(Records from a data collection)
------------------------------------
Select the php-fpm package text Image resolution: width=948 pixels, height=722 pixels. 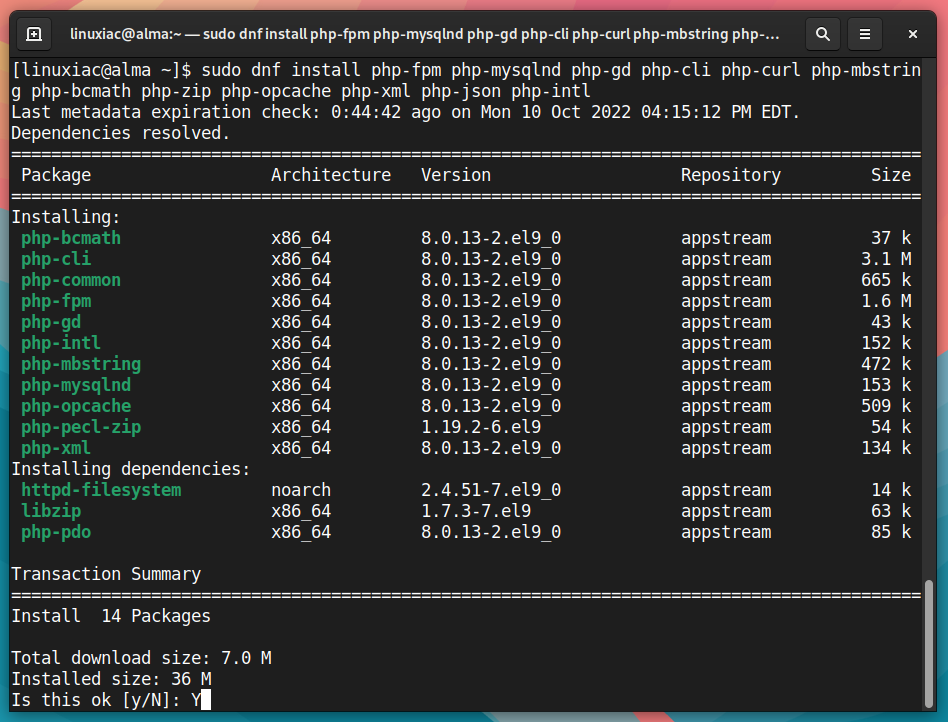point(56,301)
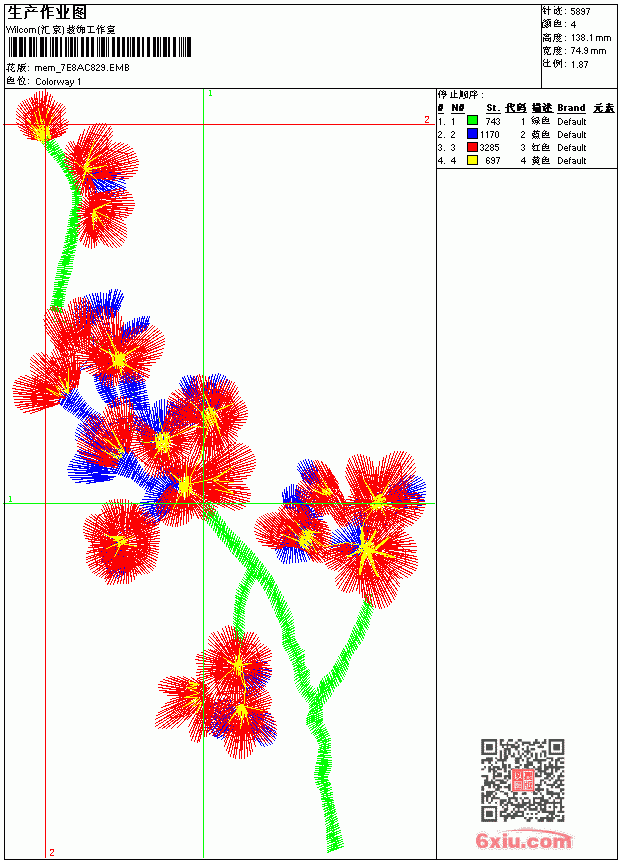This screenshot has width=620, height=860.
Task: Click the green guide marker 1 at left edge
Action: (x=10, y=499)
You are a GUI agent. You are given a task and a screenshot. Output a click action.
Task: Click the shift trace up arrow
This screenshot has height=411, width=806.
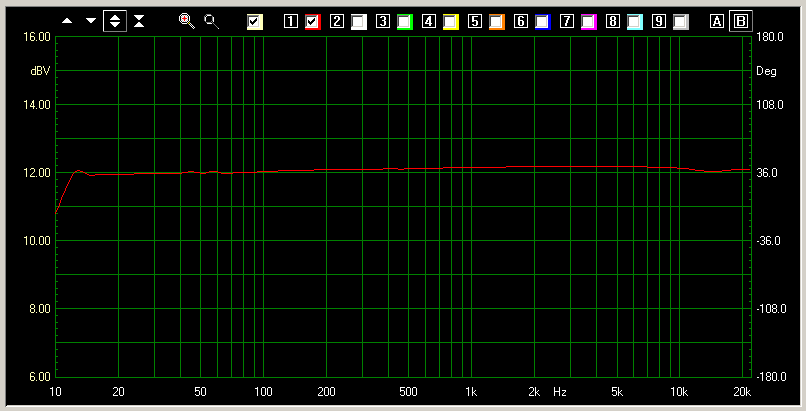(67, 20)
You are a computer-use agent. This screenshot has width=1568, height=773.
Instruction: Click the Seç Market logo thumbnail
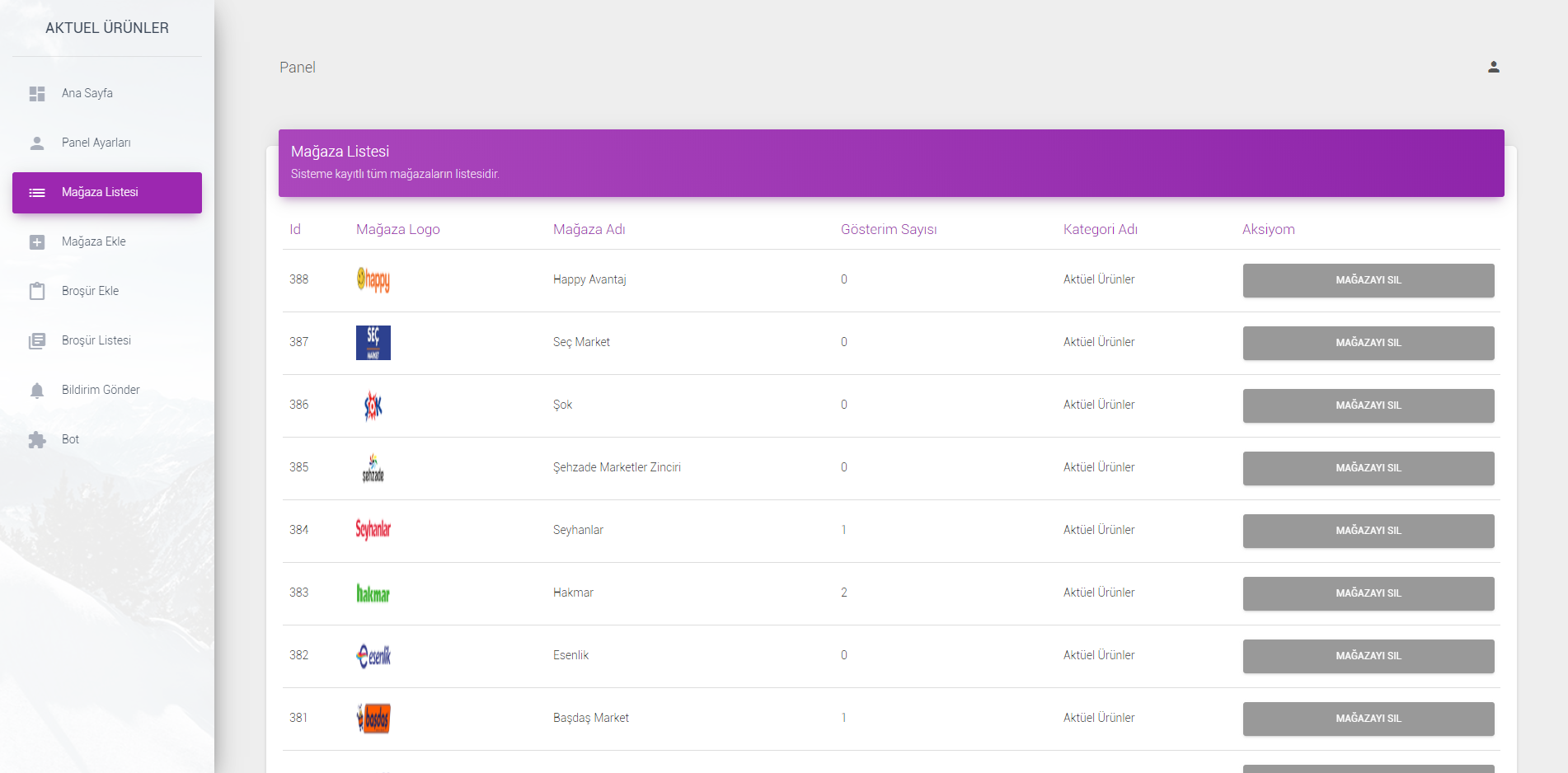pos(373,343)
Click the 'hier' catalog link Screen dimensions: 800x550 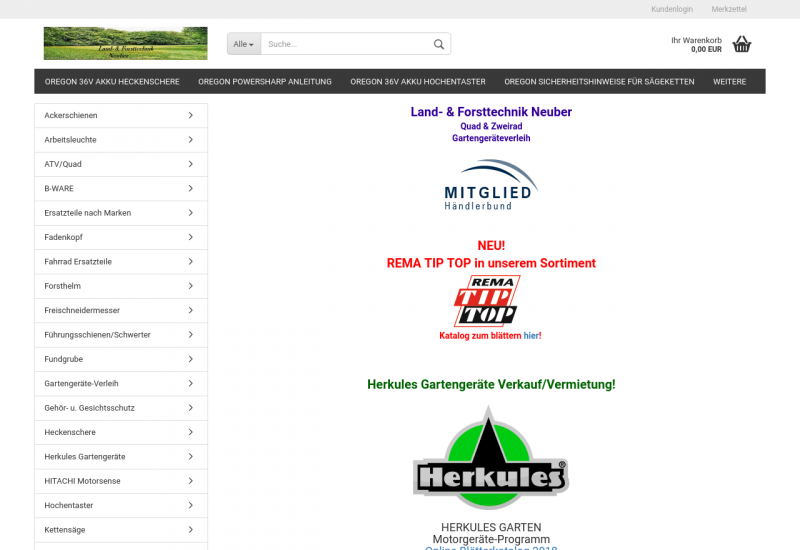pyautogui.click(x=531, y=336)
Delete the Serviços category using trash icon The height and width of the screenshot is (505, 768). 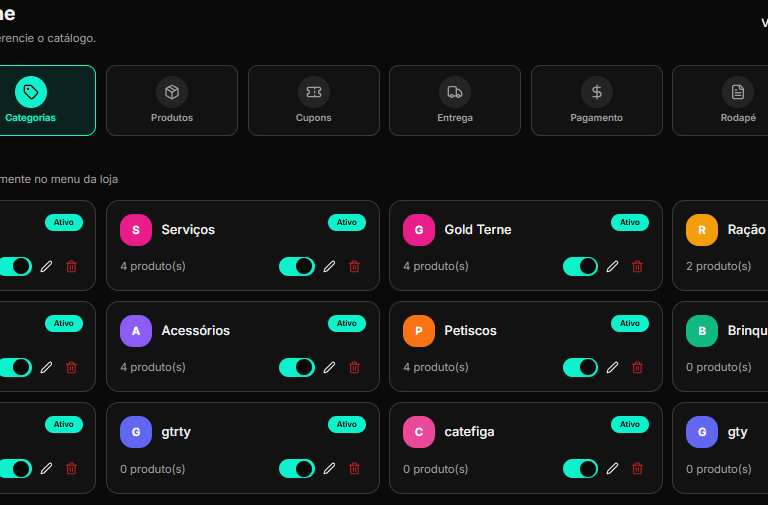[354, 266]
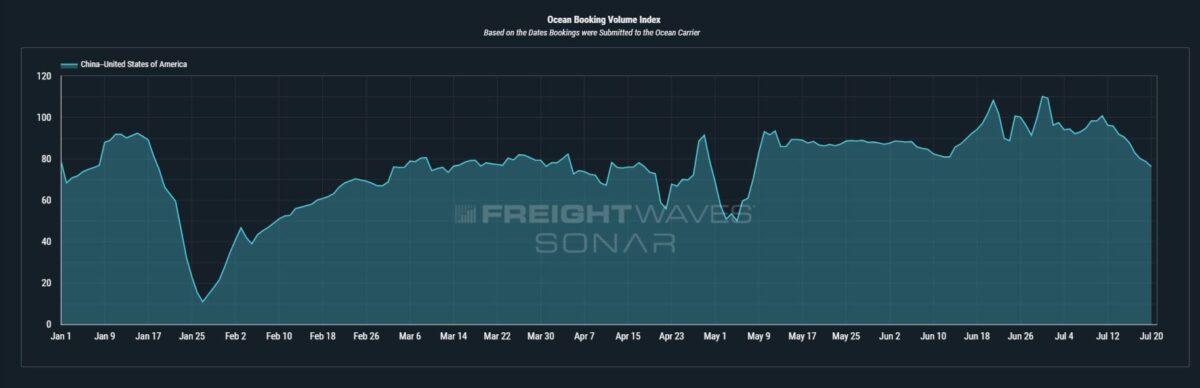The height and width of the screenshot is (388, 1200).
Task: Click the Jul 20 x-axis label
Action: [x=1150, y=337]
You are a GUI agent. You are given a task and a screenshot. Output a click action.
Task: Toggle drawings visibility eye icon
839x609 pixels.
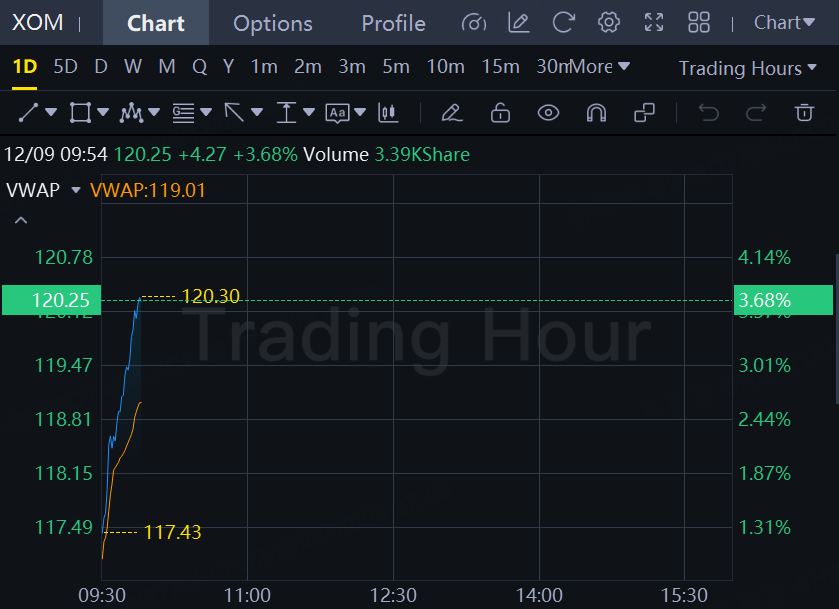click(x=548, y=113)
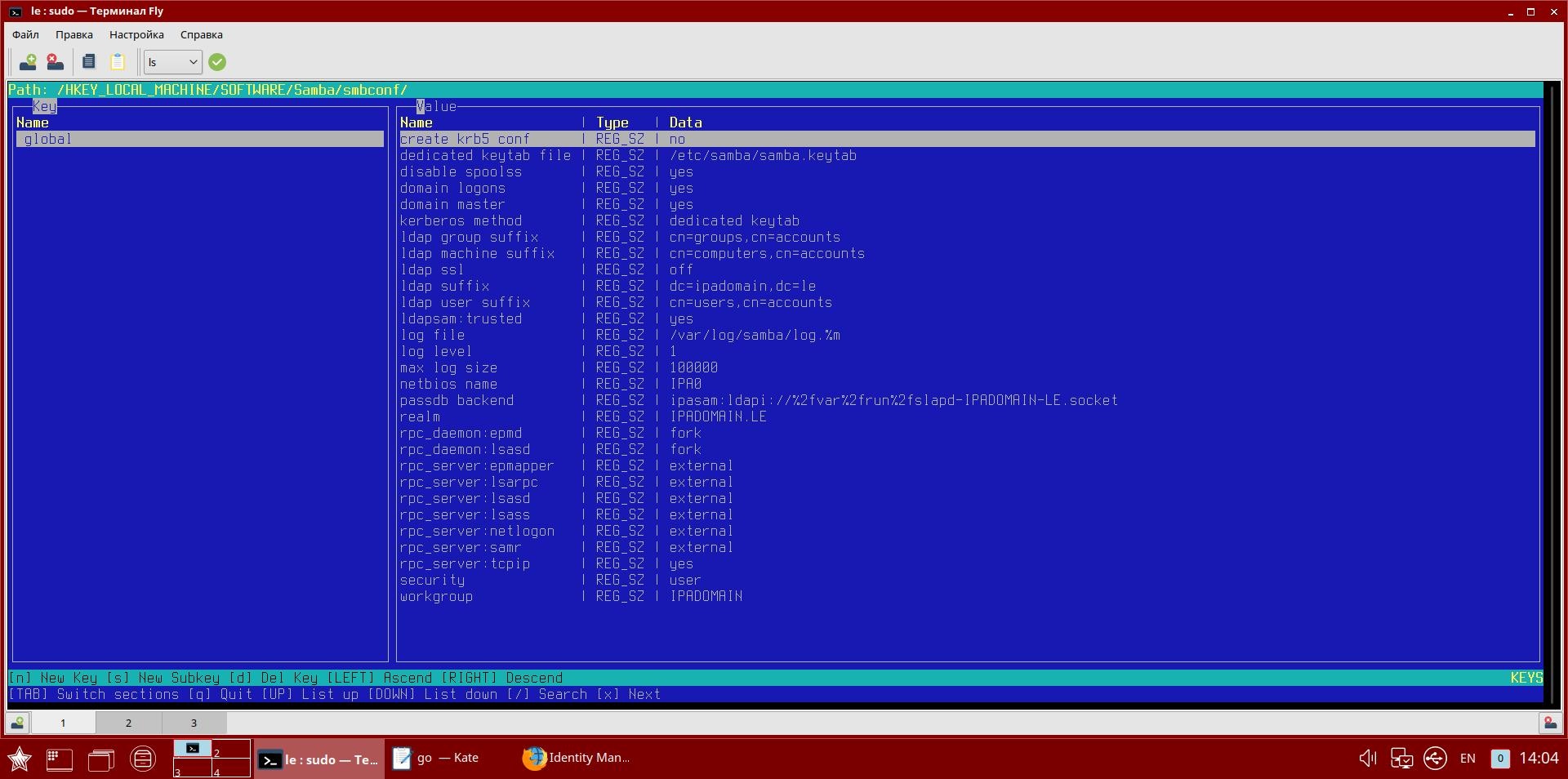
------------------------------------
• Task instructions:
The required answer is the lines from the one that contains "Task: Toggle drawings visibility eye icon" through the last line of the records, restated word for word, with every picture dropped.

• Solution below:
Task: Toggle drawings visibility eye icon
839x609 pixels.
click(x=548, y=113)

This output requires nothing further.